● **YOUR INSTRUCTIONS**:
Take each line of the data that contains the string "will" and copy it.

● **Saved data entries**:
###
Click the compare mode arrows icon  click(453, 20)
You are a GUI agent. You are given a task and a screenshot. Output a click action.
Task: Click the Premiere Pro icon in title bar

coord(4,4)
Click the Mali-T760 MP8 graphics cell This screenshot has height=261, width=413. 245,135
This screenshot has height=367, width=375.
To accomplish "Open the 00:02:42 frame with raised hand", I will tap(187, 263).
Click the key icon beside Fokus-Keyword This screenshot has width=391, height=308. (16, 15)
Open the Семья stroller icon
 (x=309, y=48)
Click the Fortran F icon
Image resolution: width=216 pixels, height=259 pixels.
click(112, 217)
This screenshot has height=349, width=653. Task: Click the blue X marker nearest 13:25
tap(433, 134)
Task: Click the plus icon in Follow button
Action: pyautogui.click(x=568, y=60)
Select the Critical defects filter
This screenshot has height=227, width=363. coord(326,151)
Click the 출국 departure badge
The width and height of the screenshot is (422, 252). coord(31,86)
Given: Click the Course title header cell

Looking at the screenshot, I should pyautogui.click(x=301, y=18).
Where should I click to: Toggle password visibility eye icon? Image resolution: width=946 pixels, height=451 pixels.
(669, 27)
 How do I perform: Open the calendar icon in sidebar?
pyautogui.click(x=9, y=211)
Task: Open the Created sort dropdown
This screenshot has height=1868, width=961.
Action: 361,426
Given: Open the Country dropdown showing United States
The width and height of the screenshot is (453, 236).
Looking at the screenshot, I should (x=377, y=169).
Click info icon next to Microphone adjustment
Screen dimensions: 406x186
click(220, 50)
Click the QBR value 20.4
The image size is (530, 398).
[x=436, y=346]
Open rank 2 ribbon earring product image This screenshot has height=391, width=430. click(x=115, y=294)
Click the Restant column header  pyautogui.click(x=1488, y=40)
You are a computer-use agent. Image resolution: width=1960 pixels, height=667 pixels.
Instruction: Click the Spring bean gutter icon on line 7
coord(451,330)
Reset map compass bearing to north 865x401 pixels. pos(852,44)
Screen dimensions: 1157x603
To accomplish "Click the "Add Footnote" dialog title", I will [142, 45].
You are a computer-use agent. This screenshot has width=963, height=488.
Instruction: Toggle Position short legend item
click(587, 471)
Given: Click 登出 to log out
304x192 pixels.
###
● **SOLVED PROBLEM**:
To accomplish "Open the 00:02:42 frame with raised hand", I will tap(187, 263).
To accomplish "Click the "Add Footnote" dialog title", I will [142, 45].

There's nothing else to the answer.